Your assignment:
Type out the entries again, keeping every word unchanged.

Data for this exercise:
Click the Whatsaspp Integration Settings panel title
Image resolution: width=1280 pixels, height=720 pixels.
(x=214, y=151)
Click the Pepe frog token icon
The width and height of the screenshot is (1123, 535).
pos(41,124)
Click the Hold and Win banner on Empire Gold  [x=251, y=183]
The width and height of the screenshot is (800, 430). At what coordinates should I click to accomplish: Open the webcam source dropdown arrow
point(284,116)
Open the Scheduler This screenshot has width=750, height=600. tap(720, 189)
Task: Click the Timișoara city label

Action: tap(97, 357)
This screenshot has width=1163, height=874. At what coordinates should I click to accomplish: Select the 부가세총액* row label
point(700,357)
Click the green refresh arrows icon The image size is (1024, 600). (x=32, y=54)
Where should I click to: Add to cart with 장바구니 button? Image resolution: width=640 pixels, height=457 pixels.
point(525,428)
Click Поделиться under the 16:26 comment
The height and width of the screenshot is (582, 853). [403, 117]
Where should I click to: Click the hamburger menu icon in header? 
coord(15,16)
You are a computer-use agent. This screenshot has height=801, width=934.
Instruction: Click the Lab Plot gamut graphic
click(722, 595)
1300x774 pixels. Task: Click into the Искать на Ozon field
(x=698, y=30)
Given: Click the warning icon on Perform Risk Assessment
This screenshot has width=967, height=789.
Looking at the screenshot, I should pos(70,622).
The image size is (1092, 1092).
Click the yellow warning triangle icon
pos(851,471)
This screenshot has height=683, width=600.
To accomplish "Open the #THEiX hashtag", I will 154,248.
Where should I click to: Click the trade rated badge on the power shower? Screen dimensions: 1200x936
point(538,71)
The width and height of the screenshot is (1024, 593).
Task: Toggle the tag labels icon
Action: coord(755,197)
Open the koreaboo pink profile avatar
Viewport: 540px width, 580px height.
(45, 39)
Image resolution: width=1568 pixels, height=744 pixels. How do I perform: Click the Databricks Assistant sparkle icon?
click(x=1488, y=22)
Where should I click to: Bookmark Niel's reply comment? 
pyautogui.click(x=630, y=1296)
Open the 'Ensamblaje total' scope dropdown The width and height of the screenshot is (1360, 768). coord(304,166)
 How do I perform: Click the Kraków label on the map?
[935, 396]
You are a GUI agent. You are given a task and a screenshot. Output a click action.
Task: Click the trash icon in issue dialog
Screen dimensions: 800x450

Your solution:
Click the Whatsaspp Integration Settings panel title
Image resolution: width=1280 pixels, height=720 pixels.
(x=214, y=151)
Click the Pepe frog token icon
The width and height of the screenshot is (1123, 535).
pos(41,124)
Click the Hold and Win banner on Empire Gold  [x=251, y=183]
The width and height of the screenshot is (800, 430). At what coordinates should I click to accomplish: Open the webcam source dropdown arrow
point(284,116)
Open the Scheduler This screenshot has width=750, height=600. tap(720, 189)
Task: Click the Timișoara city label

Action: tap(97, 357)
This screenshot has width=1163, height=874. At what coordinates should I click to accomplish: Select the 부가세총액* row label
point(700,357)
Click the green refresh arrows icon The image size is (1024, 600). (x=32, y=54)
Where should I click to: Add to cart with 장바구니 button? Image resolution: width=640 pixels, height=457 pixels.
point(525,428)
Click Поделиться under the 16:26 comment
The height and width of the screenshot is (582, 853). [403, 117]
Where should I click to: Click the hamburger menu icon in header? 
coord(15,16)
You are a computer-use agent. This screenshot has height=801, width=934.
Instruction: Click the Lab Plot gamut graphic
click(722, 595)
1300x774 pixels. Task: Click into the Искать на Ozon field
(x=698, y=30)
Given: Click the warning icon on Perform Risk Assessment
This screenshot has width=967, height=789.
Looking at the screenshot, I should pos(70,622).
The image size is (1092, 1092).
Click the yellow warning triangle icon
pos(851,471)
This screenshot has height=683, width=600.
To accomplish "Open the #THEiX hashtag", I will 154,248.
Where should I click to: Click the trade rated badge on the power shower? Screen dimensions: 1200x936
point(538,71)
The width and height of the screenshot is (1024, 593).
Task: Toggle the tag labels icon
Action: coord(755,197)
Open the koreaboo pink profile avatar
Viewport: 540px width, 580px height.
(45, 39)
Image resolution: width=1568 pixels, height=744 pixels. How do I perform: Click the Databricks Assistant sparkle icon?
click(x=1488, y=22)
Where should I click to: Bookmark Niel's reply comment? 
pyautogui.click(x=630, y=1296)
Open the 'Ensamblaje total' scope dropdown The width and height of the screenshot is (1360, 768). coord(304,166)
 How do I perform: Click the Kraków label on the map?
[935, 396]
You are a GUI agent. You are given a task and a screenshot. Output a click action.
Task: Click the trash icon in issue dialog
Screen dimensions: 800x450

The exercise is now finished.